» **Work required**
Count how many lines of the material below contain the string "heading". Reply with that number alone.
---------- Source material
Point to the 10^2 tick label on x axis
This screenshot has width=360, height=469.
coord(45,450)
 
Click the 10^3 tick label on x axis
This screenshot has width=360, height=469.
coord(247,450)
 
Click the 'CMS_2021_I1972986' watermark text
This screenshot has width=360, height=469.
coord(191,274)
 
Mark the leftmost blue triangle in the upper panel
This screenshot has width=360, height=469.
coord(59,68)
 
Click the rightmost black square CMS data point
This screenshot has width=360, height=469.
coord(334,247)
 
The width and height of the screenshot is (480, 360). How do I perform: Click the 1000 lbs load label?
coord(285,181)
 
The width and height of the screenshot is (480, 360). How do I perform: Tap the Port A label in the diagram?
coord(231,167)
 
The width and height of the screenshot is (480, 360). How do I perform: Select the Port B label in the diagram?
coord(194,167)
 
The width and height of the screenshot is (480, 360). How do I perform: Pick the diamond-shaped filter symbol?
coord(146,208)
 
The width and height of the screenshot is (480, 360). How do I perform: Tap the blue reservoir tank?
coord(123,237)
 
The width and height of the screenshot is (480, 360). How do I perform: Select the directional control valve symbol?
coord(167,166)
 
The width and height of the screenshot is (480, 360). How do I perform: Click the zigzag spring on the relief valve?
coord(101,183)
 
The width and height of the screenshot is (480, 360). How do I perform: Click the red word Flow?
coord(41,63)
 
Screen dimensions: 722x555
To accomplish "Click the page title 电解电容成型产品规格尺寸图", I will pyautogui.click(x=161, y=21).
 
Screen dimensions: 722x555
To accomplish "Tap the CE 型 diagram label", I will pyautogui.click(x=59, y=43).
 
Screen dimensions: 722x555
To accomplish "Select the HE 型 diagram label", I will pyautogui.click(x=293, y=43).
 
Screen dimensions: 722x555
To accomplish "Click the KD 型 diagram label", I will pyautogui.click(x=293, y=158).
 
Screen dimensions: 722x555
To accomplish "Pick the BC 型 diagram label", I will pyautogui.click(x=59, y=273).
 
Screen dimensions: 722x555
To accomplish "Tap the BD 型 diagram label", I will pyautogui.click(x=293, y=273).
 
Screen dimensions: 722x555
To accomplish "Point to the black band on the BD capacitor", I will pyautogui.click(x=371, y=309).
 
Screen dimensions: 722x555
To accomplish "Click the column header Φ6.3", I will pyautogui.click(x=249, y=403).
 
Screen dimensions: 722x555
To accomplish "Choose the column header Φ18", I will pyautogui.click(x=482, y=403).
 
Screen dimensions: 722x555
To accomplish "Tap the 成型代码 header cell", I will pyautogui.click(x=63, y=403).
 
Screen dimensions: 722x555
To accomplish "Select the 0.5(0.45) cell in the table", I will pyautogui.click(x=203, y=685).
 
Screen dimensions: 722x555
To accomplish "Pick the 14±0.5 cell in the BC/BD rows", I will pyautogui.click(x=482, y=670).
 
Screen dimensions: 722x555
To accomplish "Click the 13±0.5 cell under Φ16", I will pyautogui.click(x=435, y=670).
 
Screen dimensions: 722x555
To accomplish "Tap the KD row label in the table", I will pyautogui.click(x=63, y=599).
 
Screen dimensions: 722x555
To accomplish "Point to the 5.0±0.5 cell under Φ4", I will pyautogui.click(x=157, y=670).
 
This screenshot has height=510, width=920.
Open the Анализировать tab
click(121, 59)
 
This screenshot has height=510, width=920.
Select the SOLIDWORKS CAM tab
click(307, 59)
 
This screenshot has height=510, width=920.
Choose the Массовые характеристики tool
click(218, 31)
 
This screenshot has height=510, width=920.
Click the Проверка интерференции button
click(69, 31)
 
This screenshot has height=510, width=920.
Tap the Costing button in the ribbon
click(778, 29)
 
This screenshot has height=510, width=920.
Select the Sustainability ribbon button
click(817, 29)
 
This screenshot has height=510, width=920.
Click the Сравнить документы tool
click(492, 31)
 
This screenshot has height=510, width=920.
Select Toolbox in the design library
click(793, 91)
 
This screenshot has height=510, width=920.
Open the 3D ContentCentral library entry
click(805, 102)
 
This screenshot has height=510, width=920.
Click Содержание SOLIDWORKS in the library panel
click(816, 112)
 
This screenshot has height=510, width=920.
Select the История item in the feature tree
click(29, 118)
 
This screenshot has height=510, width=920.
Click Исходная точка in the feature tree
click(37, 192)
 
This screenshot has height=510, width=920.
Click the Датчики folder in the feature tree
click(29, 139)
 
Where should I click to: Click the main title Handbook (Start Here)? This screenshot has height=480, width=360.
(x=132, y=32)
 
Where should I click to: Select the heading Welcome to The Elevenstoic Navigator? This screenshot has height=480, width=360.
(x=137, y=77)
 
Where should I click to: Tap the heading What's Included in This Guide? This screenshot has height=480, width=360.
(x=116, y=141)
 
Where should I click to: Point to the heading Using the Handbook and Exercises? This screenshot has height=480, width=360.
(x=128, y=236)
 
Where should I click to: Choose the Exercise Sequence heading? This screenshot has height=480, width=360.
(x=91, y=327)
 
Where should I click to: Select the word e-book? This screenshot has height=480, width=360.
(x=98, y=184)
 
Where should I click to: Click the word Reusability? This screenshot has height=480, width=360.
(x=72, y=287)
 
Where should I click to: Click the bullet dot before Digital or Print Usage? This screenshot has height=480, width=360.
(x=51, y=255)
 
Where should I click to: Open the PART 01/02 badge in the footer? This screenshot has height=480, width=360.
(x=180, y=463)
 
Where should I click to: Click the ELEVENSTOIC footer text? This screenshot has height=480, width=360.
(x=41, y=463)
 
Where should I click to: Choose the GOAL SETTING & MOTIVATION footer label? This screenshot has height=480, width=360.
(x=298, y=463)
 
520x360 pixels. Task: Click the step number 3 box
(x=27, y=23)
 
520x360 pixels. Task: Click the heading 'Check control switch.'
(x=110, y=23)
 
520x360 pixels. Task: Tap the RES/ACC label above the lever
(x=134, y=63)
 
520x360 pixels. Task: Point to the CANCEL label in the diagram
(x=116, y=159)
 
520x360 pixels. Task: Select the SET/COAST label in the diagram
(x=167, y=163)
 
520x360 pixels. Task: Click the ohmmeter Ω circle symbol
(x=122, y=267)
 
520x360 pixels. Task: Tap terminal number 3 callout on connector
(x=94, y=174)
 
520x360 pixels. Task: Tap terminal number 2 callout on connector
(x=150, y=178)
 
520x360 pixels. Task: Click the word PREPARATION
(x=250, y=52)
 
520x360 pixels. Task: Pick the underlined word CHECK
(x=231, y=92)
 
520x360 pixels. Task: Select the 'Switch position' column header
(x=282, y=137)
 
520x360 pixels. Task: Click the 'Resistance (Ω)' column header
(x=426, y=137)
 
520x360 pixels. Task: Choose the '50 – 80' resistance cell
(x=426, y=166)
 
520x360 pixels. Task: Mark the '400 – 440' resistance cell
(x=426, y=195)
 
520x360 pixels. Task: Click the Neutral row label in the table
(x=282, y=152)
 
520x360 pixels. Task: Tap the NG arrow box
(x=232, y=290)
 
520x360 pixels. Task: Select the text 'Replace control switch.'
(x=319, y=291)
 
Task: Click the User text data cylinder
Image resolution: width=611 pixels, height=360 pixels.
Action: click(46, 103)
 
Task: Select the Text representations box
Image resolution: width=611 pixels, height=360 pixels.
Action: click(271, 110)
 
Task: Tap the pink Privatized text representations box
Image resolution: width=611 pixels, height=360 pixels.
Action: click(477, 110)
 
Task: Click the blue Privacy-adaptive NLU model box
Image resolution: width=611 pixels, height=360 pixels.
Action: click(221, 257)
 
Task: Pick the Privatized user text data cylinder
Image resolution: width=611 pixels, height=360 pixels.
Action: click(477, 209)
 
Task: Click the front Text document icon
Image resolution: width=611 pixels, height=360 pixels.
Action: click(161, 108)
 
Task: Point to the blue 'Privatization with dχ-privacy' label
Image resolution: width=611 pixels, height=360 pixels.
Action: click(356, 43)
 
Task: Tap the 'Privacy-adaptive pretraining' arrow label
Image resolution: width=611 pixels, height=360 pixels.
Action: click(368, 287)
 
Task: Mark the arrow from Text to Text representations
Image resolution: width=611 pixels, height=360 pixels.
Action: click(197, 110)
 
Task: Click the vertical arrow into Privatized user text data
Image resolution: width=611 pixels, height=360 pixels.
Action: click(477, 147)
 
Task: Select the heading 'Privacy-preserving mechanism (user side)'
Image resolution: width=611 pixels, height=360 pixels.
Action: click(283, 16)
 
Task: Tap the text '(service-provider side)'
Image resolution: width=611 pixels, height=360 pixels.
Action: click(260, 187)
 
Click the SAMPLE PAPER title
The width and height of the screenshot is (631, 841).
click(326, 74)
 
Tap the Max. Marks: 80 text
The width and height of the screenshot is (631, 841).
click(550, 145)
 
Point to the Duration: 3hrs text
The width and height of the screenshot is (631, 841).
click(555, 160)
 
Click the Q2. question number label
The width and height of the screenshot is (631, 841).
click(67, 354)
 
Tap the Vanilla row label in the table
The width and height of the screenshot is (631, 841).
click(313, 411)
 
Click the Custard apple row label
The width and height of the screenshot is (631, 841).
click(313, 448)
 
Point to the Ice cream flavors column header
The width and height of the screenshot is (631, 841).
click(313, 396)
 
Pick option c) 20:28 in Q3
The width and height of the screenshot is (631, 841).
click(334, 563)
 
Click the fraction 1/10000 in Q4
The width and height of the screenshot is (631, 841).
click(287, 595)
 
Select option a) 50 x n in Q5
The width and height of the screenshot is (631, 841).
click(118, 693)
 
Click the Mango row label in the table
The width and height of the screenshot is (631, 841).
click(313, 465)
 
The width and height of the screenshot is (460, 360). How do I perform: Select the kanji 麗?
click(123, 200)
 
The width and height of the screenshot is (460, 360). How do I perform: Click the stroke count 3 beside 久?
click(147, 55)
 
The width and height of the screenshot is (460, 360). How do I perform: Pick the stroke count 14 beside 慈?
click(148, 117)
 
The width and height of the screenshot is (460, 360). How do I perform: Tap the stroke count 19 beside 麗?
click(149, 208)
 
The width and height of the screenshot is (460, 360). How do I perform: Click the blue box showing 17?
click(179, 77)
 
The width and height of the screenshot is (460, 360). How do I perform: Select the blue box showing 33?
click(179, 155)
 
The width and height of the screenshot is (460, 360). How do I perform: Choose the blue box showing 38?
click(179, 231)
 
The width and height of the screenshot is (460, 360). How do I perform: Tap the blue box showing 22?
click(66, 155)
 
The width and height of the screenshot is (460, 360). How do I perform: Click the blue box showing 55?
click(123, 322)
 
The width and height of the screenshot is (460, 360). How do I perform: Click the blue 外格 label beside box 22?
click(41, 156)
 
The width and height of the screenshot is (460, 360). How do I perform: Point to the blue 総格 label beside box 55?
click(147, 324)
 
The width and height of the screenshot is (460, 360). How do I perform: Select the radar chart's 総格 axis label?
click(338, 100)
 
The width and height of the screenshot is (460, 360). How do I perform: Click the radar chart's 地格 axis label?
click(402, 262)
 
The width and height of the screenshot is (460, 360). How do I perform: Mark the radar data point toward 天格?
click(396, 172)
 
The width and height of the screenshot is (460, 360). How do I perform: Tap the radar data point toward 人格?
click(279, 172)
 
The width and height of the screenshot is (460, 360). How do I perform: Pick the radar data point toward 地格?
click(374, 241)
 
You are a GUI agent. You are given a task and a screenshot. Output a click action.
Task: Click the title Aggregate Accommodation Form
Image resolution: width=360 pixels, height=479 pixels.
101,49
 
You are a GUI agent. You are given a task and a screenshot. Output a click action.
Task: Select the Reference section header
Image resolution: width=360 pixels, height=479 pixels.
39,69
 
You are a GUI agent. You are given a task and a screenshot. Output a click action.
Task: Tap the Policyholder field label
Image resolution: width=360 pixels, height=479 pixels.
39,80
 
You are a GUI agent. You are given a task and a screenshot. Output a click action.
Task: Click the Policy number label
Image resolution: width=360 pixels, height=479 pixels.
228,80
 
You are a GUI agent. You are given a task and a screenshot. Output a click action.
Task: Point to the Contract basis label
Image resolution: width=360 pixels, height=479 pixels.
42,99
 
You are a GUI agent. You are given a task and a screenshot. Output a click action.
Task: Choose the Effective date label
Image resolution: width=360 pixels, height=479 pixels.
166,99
--------------------
» **Answer to the task**
6